**** Source material ****

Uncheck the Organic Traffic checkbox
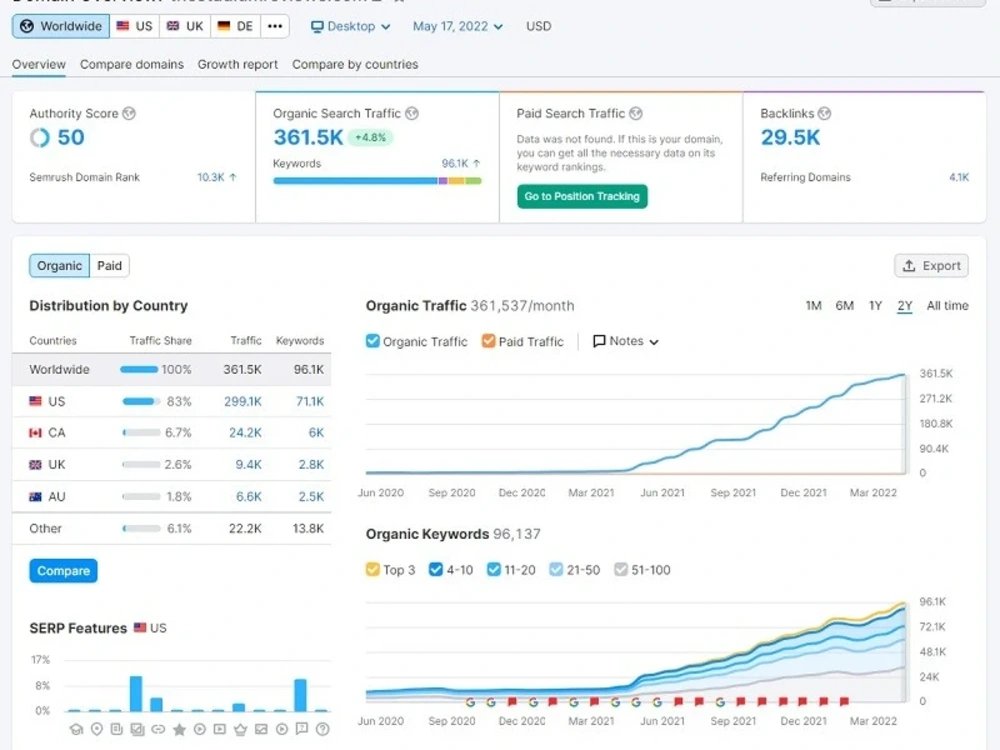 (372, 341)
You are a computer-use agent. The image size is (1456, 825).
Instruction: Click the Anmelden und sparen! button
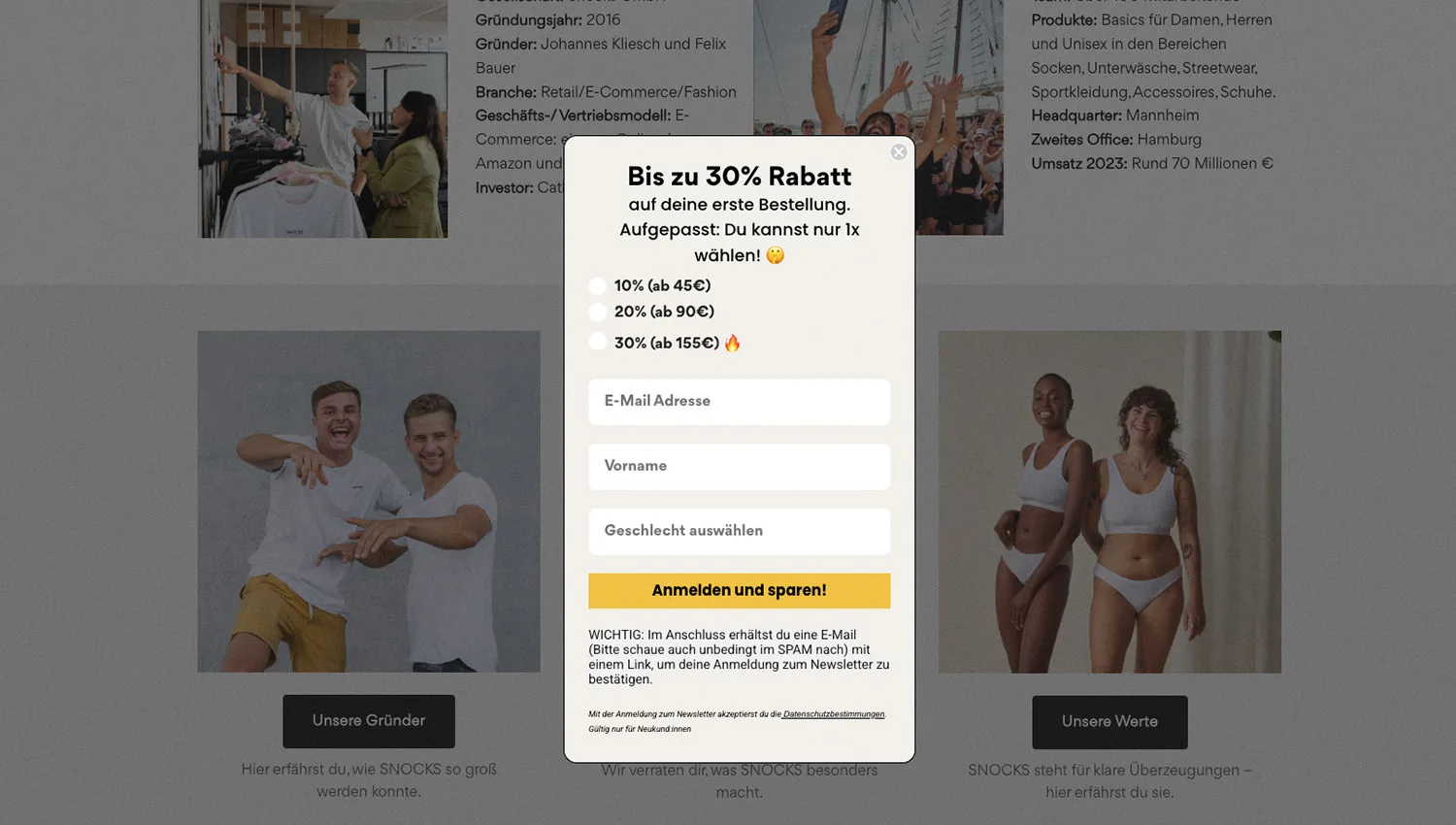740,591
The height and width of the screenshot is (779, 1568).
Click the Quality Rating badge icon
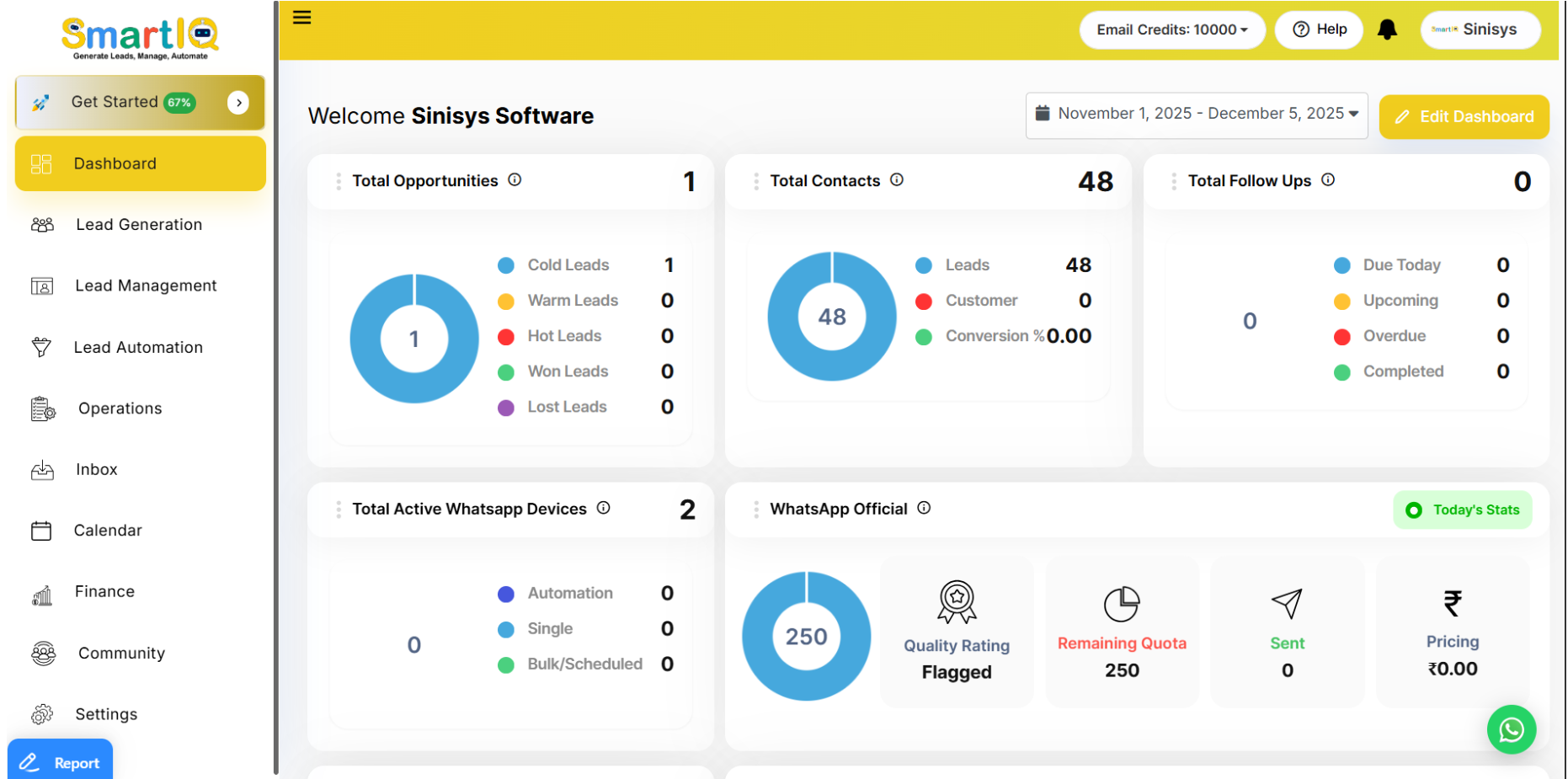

****

▸ Problem details
Go through the entries and retype them exactly, except for the images.

▸ Response area
Uncheck the Organic Traffic checkbox
 (372, 341)
You are a computer-use agent. The image size is (1456, 825).
Instruction: Click the Anmelden und sparen! button
740,591
The height and width of the screenshot is (779, 1568).
Click the Quality Rating badge icon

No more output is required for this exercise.